Anda pasti sering menyaksikan hasil kerja keras humas perusahaan penghancur hutan Asia Pulp and Paper (APP) berupa iklan TV, radio, billboard atau dalam bentuk lainnya yang berupaya meyakinkan masyarakat dunia bahwa perusahaan ini menjaga hutan, keanekaragaman hayati, dan membantu perekonomian rakyat Indonesia.

Namun apakah itu semua benar adanya? Yang mereka lakukan selama ini hanyalah upaya untuk merekayasa dan menutupi penghancuran hutan yang telah mereka lakukan. Hutan Indonesia yang menjadi tempat tinggal harimau Sumatera dan orangutan, serta tempat bergantung hidup bagi masyarakat lokal dibabat habis untuk mensuplai pabrik bubur kertas (pulp). Beberapa waktu lalu saya menulis blog tentang terungkapnya rencana penghancuran hutan oleh APP di artikel yang mereka buat sendiri. Analisa kami hanya satu dari sekian banyak bukti yang menunjukkan bahwa sepintar apa pun mereka bersilat lidah, kebenaran pasti akan terungkap.
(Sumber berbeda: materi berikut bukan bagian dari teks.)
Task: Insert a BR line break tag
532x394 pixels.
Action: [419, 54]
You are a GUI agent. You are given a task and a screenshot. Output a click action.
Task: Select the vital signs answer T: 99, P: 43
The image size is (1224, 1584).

Ibarat upaya mereka membungkus kotoran serapat mungkin, baunya pasti akan tercium juga!

Sebuah artikel menarik berjudul “Apakah Menebangi Hutan Hujan untuk Kertas dan Bubur Kayu Bantu Kurangi Kemiskinan di Indonesia?” yang di tulis oleh Rhett A. Butler di situs www.mongabay.com  membuka secara gamblang hal-hal yang dikatakan oleh  APP dibandingkan dengan  fakta-fakta yang dikeluarkan beberapa organisasi lingkungan  yang selama ini memperhatikan hutan di Sumatra. 

Apakah APP benar-benar menolong yang miskin atau mereka mencoba menolong diri sendiri, ketika mereka dengan giat menghancurkan hutan-hutan alam yang kaya akan tumbuhan obat-obatan, tempat tinggal harimau dan orangutan, tempat di mana masyarakat bisa mengambil buah dan sayuran untuk keberlangsungan kehidupan mereka? Apakah menghancurkan hutan sumber penghidupan masyarakat tanpa henti bisa disebut  sebagai upaya mengatasi kemiskinan? 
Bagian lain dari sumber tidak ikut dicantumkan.